**Task brief**
Print, word for word, only the lines from the one with "Given: Click the chat message input field" down to the last line of the listing below; no pictures.

▶

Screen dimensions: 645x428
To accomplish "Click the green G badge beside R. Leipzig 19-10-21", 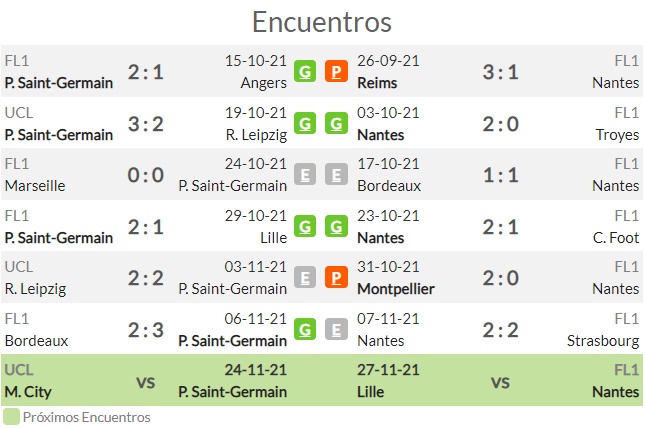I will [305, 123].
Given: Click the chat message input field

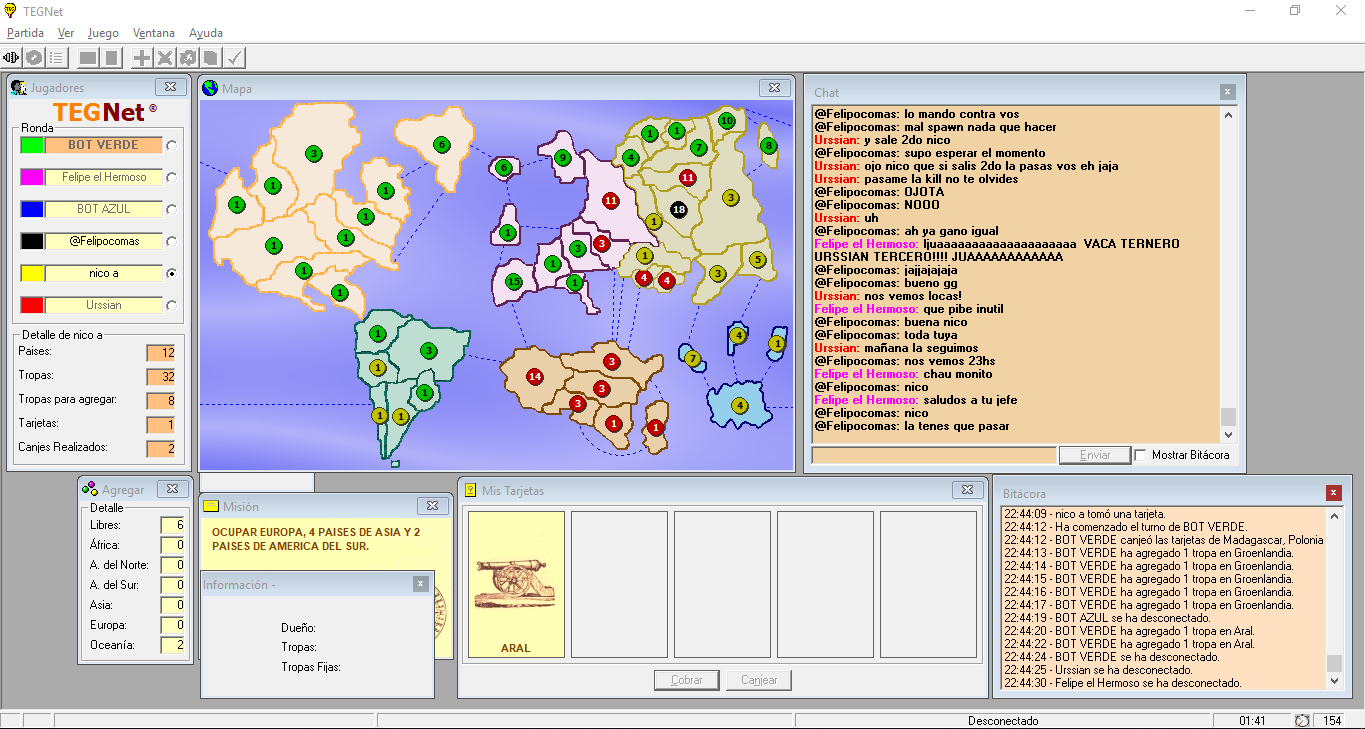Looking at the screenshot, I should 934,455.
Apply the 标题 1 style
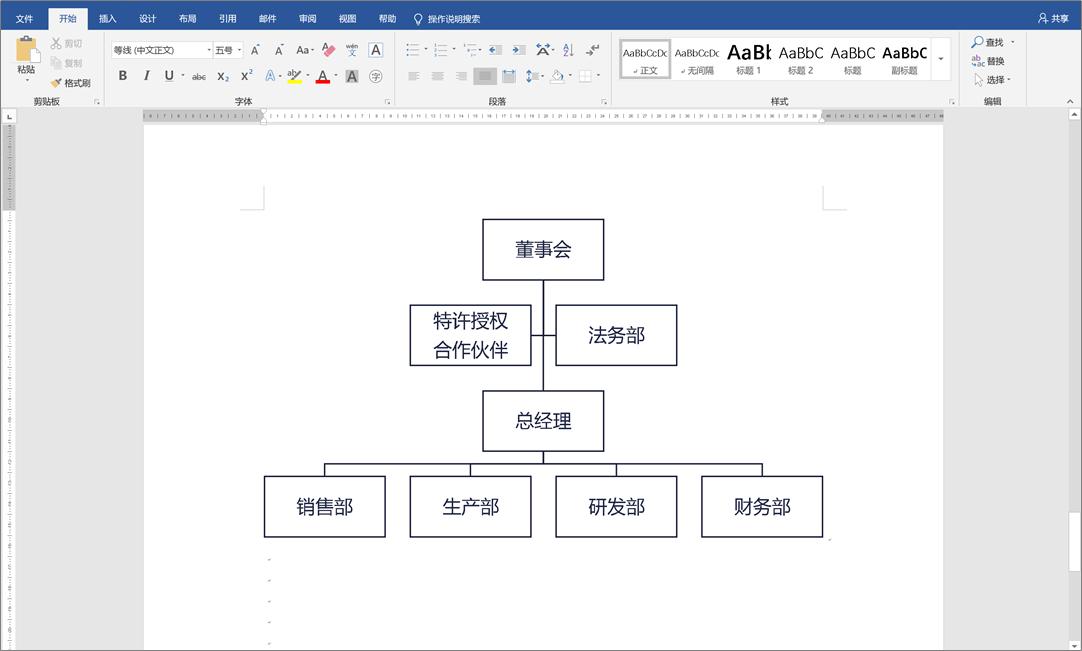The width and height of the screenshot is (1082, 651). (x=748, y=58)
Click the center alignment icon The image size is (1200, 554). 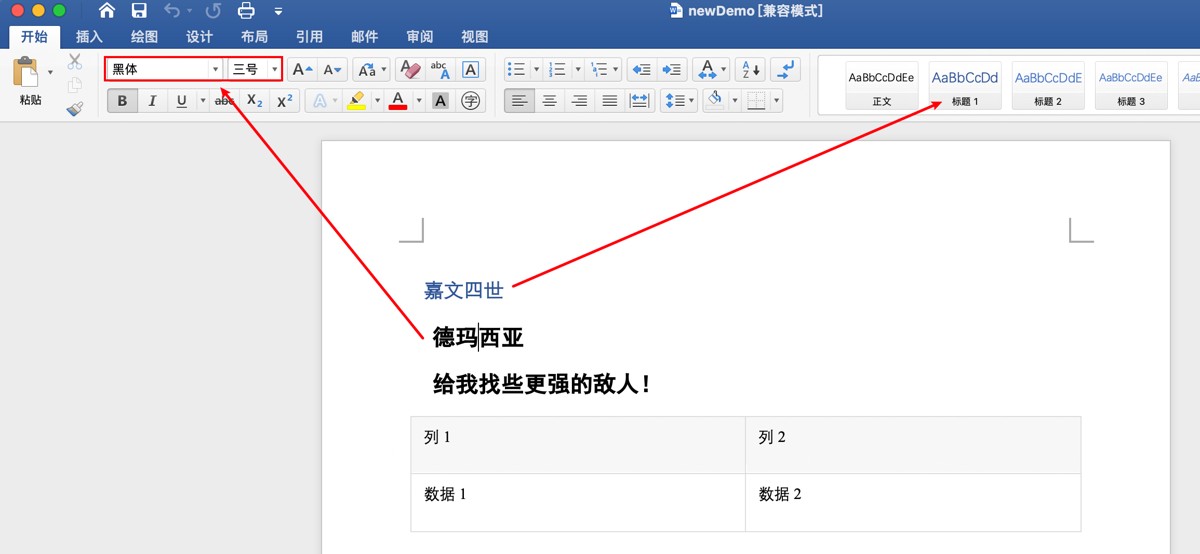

◀

**Written solution**
Given: Click the chat message input field

Looking at the screenshot, I should 934,455.
Apply the 标题 1 style
The width and height of the screenshot is (1082, 651). (x=748, y=58)
Click the center alignment icon The image size is (1200, 554). 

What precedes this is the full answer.